HAMILTON, Ohio A West Chester Township police officer who was wounded in a March shootout testified that the car carrying three suspects was traveling “at just an incredible, astounding speed” after the first officer was shot.

Officer Jeff Duma, who was shot in the hand and shoulder, testified today in the trial of Bruce Suggs Jr. in Butler County Common Pleas Court that he never heard the shots that struck him.

“I just felt the pain,” said Duma, a police officer for 31 years.

Suggs, 24, of Mason, is not accused of firing at police.

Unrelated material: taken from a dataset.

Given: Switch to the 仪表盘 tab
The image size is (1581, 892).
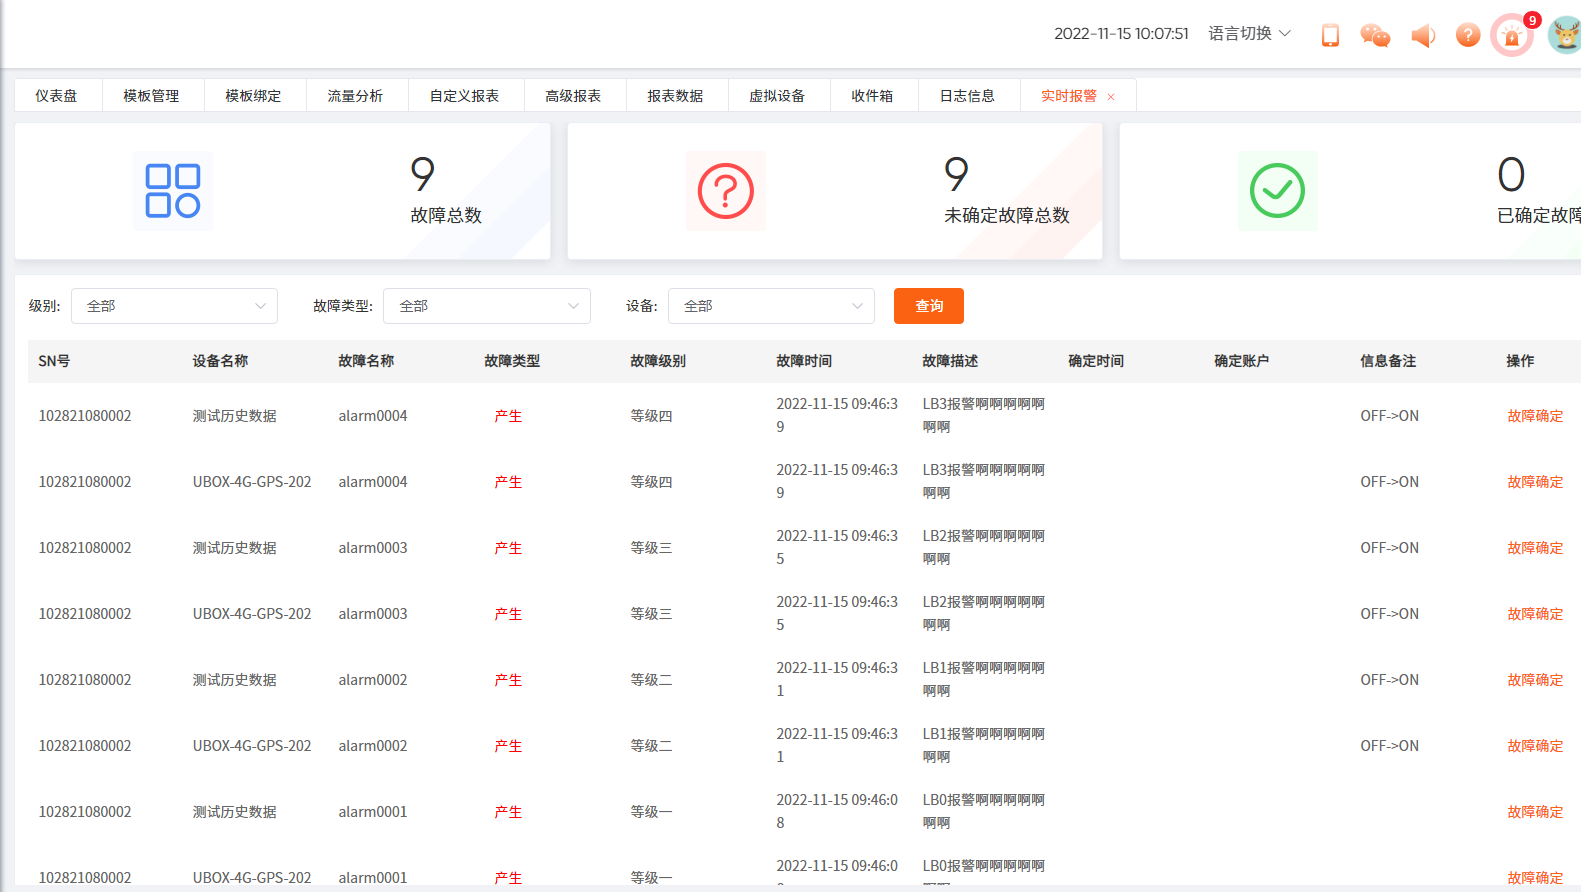Looking at the screenshot, I should point(56,96).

But he faces decades in prison if convicted of five felonies relating to the shootout that left Duma and Sgt. Matt Beiser wounded and gunman Matthew Hutchinson, 23, of Mason, dead by his own gunfire.

A jury of nine women and three men has been hearing testimony since Monday in Suggs’ trial.

On the night of March 9, Duma said, he was working an off-duty security detail at the Streets of West Chester shopping and entertainment area when he heard radio reports about a traffic stop that went awry, leaving Beiser wounded.

Duma, who was in uniform, joined the pursuit of the suspects’ car, driven by John W. Brochu, 24, of Deerfield Township, with passengers Suggs and Hutchinson.

“I had my car floored. I was trying to go as fast as I possibly could. I was not catching up,” Duma said, as the pursuit headed south on Cincinnati-Dayton Road.

When Brochu’s Audi car crashed off Crescentville Road in Sharonville, Duma said he approached the vehicle with his gun drawn.

From radio broadcasts, Duma knew there were three people in the car. Hutchinson ran. Brochu stayed in the car. And Duma couldn’t see Suggs at first.

He spotted Suggs lying on the ground, “even with the back passenger door, probably about six to eight steps away from the car.”

He walked up to Suggs and ordered him to show his hands and to stay down. Duma commanded Suggs to roll over but saw Suggs was unable to do so. Suggs had suffered a broken ankle in the crash or its aftermath. The ankle injuy was so severe, Suggs is still using crutches to enter and leave the courtroom.

Duma said he had seen Hutchinson run from the car, so Duma started searching for him.

In the darkness, Duma heard about three shots. He didn’t hear the two shots that hit him. The first shot grazed and burned Duma’s left hand.

“I continued on ... I brought my hand up ... heading toward the direction that that round was fired,” Duma said. “The next thing I know, I was hit in the upper right shoulder with one round ... Through training, or determination or whatever, I knew I was not going to be a casualty.”

Duma returned fire and tried to get his gun to switch hands, but couldn’t. The officer fell on top of his gun to prevent Hutchinson from getting it.

“I didn’t want him to have my gun,” Duma said.

Officers helped pull Duma to safety and later found Hutchinson’s body beneath a trailer, shot fatally. The Hamilton County Coroner’s Office has ruled his death a suicide.

Suggs is charged with two counts of complicity to felonious assault, alleging he aided Hutchinson. Suggs also is accused of carrying a concealed weapon, improper handling of a firearm and tampering with evidence. Prosecutors say he possessed a gun and threw it away at the crash scene, attempting to stop officers from using it as evidence.

Although Judge Craig Hedric set aside five days for Suggs’ trial, which began Monday, lawyers in the case think the trial might conclude Wednesday or Thursday.

Brochu is set for trial Aug. 27 on similar charges.

Both men are being held in the Butler County Jail on $1 million.